# Any fans of Olaf Stapledon's Last and First Men here?



## Ogre Magi (Mar 28, 2016)

I have a question for those of you have read the book or possibly have a copy at hand.
IIRC right before  the beginning of the chapter concerning the 2nd species of man, it discusses how the animal life of Earth was nearly wiped out save for the creatures of the arctic , who eventually evolve into new forms and repopulate the globe.

Yet the 2nd men encounter a sapient species of monkey.That is one of my favorite chapters, but I have to wonder...just where did the monkeys come from? Monkeys are not exactly an arctic species


----------



## Mirannan (Mar 29, 2016)

Well, there are a few monkeys in a place that at least has snow in winter. Japan.


----------



## Ogre Magi (Mar 29, 2016)

Mirannan said:


> Well, there are a few monkeys in a place that at least has snow in winter. Japan.
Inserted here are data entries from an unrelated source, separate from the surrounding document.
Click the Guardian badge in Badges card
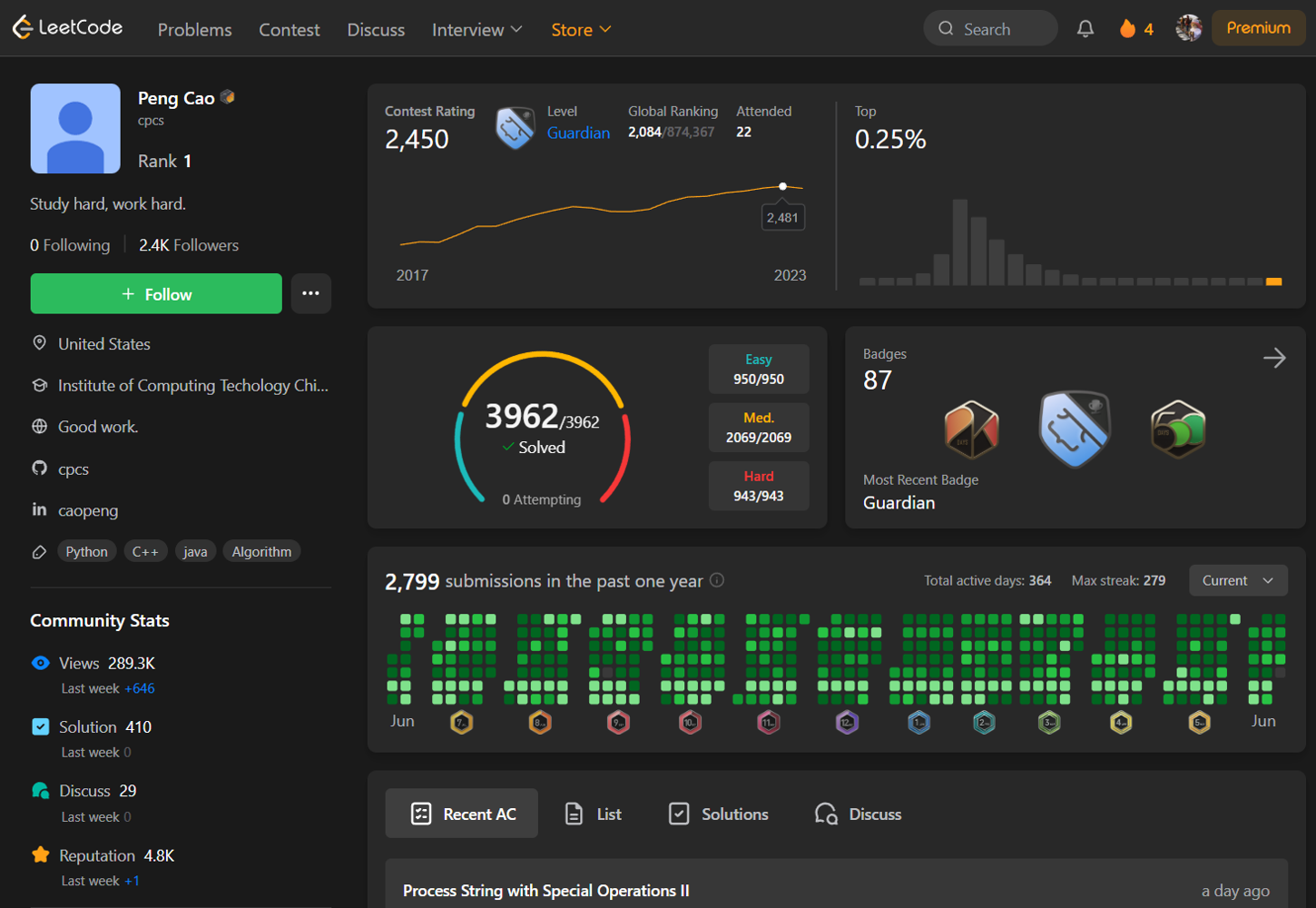 point(1075,428)
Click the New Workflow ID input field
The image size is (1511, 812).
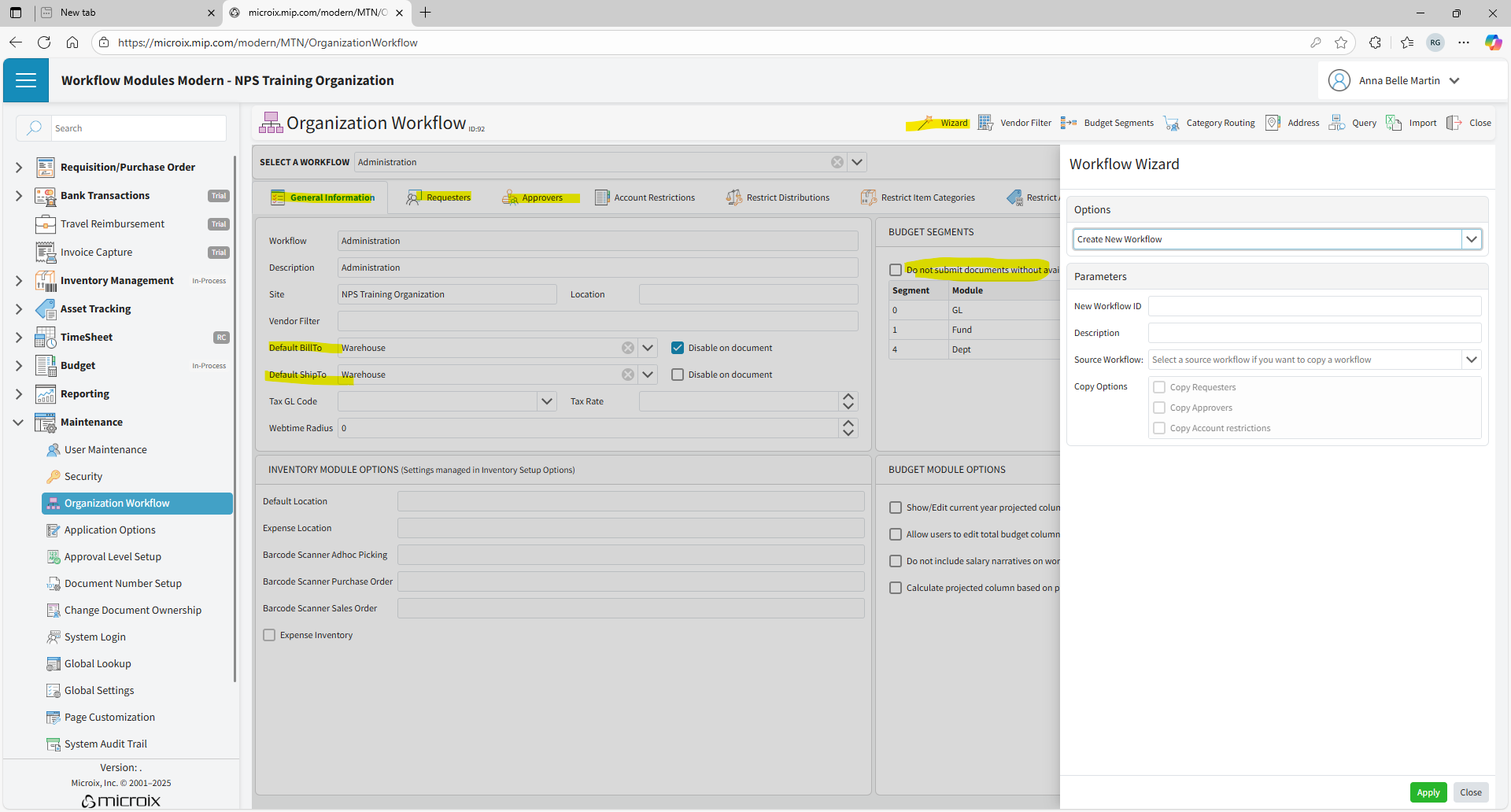pyautogui.click(x=1314, y=306)
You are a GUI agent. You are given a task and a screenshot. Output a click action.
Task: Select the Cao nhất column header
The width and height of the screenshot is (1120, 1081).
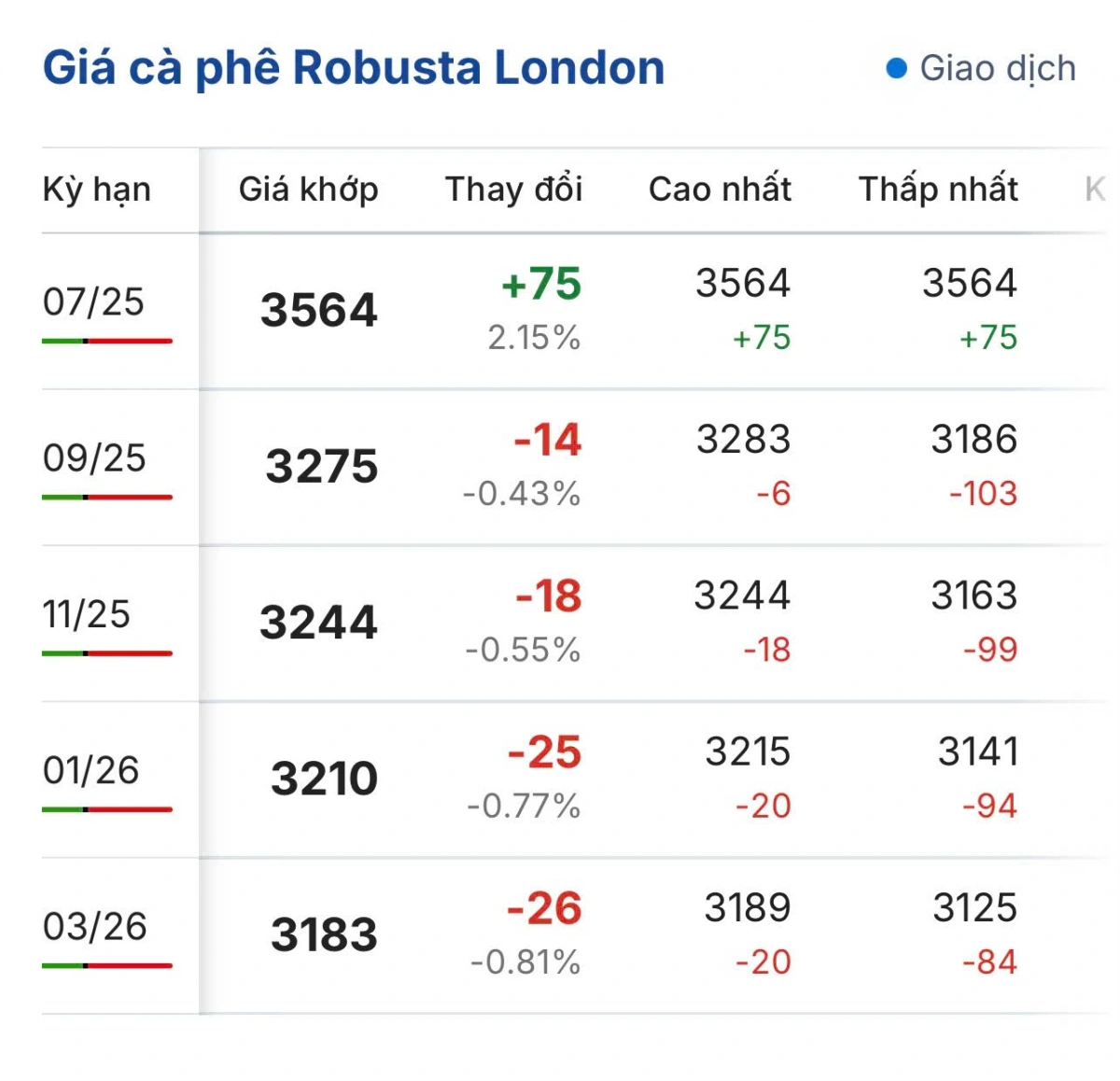[x=720, y=190]
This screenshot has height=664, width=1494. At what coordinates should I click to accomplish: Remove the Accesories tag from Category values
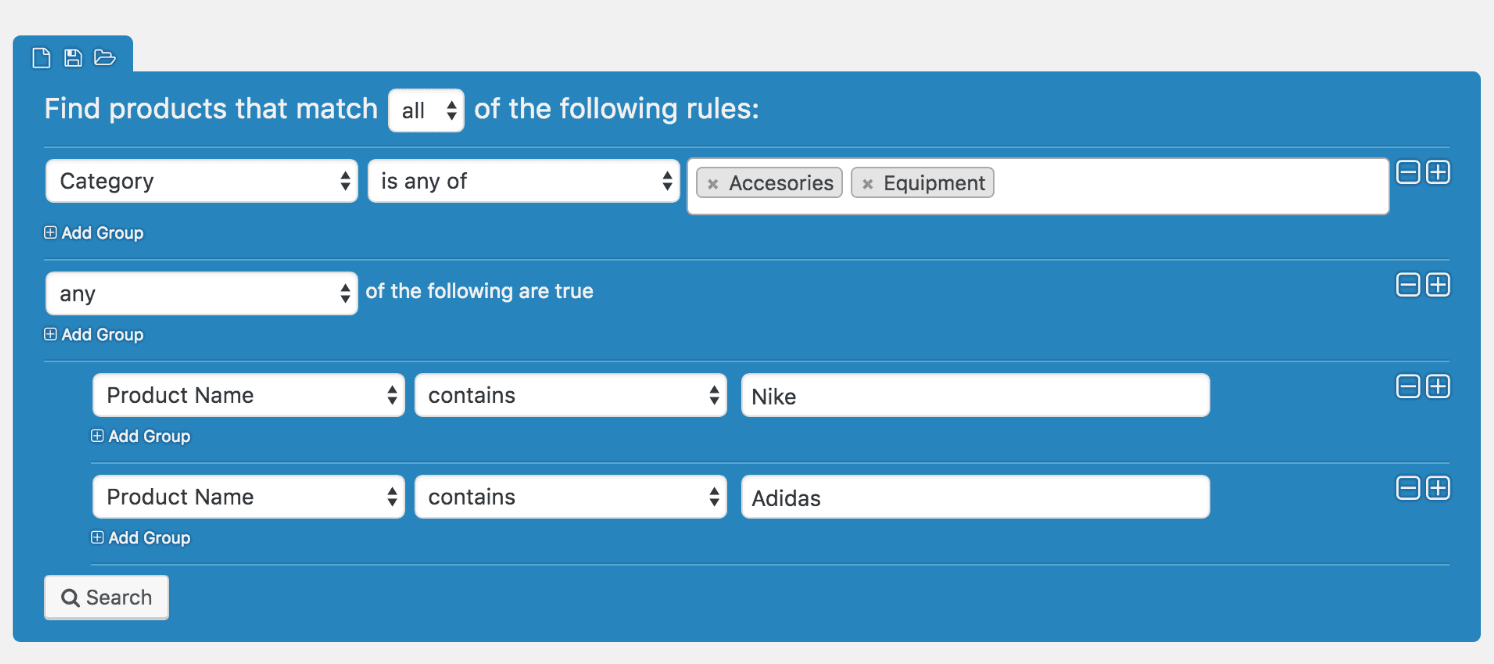pos(713,184)

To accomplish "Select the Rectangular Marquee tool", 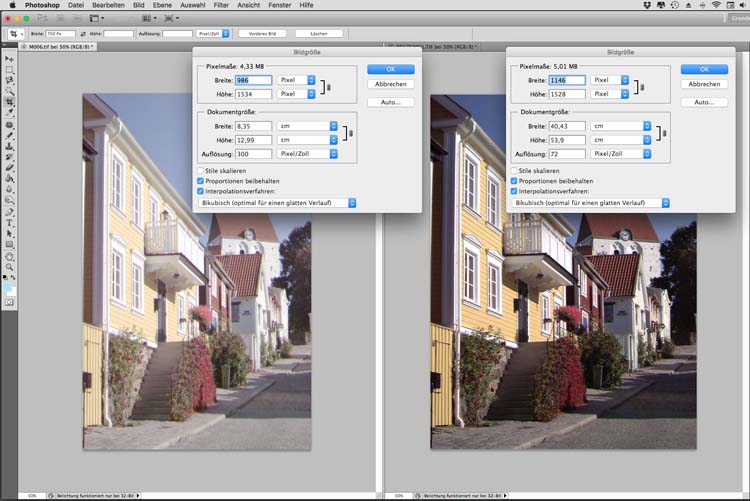I will point(10,70).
Is that what he meant them to be? 
The animals that survived didn't do so due to being cold tolerant. They just lived in an area that was spared the mass extinctions


----------



## AstroZon (Jun 22, 2016)

Here sir, right here! My favorite Stapledon novel - pure escapism.  I've read it a few times, the last being about 10 years ago.  No scene descriptions or character backgrounds, Stapledon just throws you right in the thick of it and expects the reader to be smart enough to follow along.   I've often wondered why Stapledon's works haven't been used more in film.  Too cerebral perhaps.


----------



## Brian G Turner (Jun 22, 2016)

AstroZon said:


> Here sir, right here!



Welcome to the chrons forums, AstroZon.


----------



## Stephen Palmer (Jun 22, 2016)

_Sirius_ is crying out to be made into a film...


----------